I didn’t go back to that part of France until June 6, 2004. I think it was just a coincidence of schedule that our ship docked at Le Havre that morning, but it presented me with another life changing experience. Because of the events planned to commemorate the men who had fought so bravely on that day sixty years before, we weren’t able to go near any of the monuments or cemeteries. George Bush was there along with Queen Elizabeth and Tony Blair, and I think the Prime Minister of Canada was there as well. Security was so tight ordinary people could not get within miles of the ceremonies. So, we were stuck in Le Havre, which is not a particularly picturesque or interesting city, for the day. On our cruise ship, we had been assigned to the table of the officer who was the food and beverage manager, and he told us that one of the most interesting restaurants in all of France was in Le Havre. He could get us reservations because he was a friend of the chef. That was no small feat because the first Sunday in June is Mother’s Day in France. I was a little concerned about the reception we might receive as Americans, but I thought it an opportunity not to be missed and justified the splurge we were warned it would be. I’ll tell you about the food some other time. It was different. Good, but different.

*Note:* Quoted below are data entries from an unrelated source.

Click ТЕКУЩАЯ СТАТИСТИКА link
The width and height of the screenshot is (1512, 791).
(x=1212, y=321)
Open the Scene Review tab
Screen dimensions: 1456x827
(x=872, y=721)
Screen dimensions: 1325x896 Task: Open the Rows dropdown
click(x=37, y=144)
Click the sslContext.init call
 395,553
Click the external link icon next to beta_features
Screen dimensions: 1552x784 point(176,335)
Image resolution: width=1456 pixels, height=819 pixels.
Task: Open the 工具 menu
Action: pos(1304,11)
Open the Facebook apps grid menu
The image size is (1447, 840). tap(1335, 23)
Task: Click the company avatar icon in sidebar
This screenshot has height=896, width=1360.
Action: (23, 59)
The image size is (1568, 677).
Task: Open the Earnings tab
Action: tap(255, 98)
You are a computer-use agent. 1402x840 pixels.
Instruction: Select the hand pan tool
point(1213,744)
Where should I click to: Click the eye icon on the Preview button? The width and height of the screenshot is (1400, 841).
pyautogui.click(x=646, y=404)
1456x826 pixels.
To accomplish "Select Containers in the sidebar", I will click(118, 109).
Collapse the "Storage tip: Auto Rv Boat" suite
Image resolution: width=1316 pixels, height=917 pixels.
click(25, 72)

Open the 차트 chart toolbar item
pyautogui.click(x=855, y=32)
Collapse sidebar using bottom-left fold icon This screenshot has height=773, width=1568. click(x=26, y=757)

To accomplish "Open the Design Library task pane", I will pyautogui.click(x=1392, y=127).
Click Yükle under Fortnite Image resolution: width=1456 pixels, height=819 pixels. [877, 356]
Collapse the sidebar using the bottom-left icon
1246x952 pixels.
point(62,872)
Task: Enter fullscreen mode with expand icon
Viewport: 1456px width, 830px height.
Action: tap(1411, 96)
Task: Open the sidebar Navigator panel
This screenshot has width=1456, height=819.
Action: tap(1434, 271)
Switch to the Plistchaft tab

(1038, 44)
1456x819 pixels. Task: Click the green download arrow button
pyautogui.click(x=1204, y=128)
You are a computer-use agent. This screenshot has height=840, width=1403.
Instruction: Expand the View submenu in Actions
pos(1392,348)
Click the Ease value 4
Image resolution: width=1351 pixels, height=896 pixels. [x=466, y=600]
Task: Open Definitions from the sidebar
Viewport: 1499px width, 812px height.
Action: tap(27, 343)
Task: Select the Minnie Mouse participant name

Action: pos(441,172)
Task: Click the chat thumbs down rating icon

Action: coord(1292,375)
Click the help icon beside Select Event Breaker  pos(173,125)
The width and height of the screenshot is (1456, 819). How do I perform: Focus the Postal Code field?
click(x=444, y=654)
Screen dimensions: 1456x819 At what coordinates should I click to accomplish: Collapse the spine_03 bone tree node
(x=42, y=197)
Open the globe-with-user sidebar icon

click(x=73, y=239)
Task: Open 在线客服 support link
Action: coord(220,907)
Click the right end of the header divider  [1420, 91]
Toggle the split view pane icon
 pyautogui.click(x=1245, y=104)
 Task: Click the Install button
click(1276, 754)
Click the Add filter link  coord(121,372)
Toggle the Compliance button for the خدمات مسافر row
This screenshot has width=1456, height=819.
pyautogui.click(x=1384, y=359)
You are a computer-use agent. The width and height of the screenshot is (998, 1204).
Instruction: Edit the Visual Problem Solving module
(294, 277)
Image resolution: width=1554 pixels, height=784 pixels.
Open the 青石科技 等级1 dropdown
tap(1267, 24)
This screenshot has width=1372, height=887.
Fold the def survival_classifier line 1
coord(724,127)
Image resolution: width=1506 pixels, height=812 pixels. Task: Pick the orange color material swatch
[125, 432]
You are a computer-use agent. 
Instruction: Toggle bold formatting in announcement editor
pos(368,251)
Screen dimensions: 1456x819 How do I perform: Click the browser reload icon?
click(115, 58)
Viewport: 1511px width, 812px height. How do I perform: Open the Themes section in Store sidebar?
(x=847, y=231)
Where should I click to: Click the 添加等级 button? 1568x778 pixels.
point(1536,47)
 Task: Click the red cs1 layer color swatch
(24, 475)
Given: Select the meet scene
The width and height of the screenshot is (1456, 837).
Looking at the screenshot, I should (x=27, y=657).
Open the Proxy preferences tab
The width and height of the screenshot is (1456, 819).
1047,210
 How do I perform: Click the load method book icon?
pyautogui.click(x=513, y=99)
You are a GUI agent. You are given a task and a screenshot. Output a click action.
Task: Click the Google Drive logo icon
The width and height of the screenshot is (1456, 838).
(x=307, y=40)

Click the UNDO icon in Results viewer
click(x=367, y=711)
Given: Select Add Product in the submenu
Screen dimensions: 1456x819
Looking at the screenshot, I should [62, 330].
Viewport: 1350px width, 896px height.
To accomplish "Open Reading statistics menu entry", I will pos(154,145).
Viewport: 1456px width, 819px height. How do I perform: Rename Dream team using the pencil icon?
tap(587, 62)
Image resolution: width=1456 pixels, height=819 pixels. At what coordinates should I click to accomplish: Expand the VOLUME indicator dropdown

What was most interesting was seeing the multigenerational families in their Sunday best gathered around tables celebrating the day. As one table got up to leave the matriarch approached us and asked if we were Americans. Of course we said yes. She took both of our hands and with a tear in her eyes told us that she had wanted to come over to say thank you before leaving. She was seventeen when the Germans invaded France in 1940 and she believed that the occupation would last her lifetime. In spring of 1944 word began to spread about an allied invasion, and hope and excitement began to grow around France. She told us that she would never forget her family gathered around the radio on June 6th hearing that the allies had landed in Normandy. “I knew then,” she said,” that France would again be free.”
So what does it mean to call oneself a Christian and a patriot? When I was working with senior high youth, the group decided they wanted to have a series of programs on Christians in politics. At that time, John Hill, the Attorney General of Texas, and Carol Strayhorn, mayor of Austin, were members of our church. I knew them both well enough to ask them to speak to the group—on different nights. John and Bitsy Hill were two of our most committed members and there was nothing they would not do for the church. Carol’s boys were confirmed here and when they were in confirmation class Carol always made herself available to do anything we needed from helping drive the kids on our outings to bringing a big plate of cookies when refreshments were need. I had no idea what to expect, but I knew it would be interesting because they represented the two poles of political persuasion. Amazingly, their messages were almost identical. Pray, study the Bible, pray some more, and get involved. Some in the youth group were already eighteen and to them both stressed the privilege and responsibility of having the right to vote. Both encouraged them not to be afraid to stand up for what they believed--to get in the game. I still remember Carol’s closing. “The question for the Christian in politics is not ‘Am I my brother’s keeper?’ but Am I my brother’s brother?”
We all love our country, but I wonder if any of us thinks our nation is where God ultimately wants it to be. Are we ready to call God down for a final inspection. Do we resemble the new Jerusalem where there is no more crying, sorrow, or pain? Probably not. Our cities don‘t all gleam like alabaster. Our gold is not all refined. Yet. And that is the key word. Yet.
If we read the Bible and believe what it tells us, we know that God gives us the gift of a dream that sees beyond our years. It calls to us as it called to our nation’s heroes throughout the years to love mercy more than life. They’ve left us with work to do, and we are called to rest not until our country’s success is nobleness and its every gain is divine.
To you from failing hands we throw
The torch; be yours to hold it high.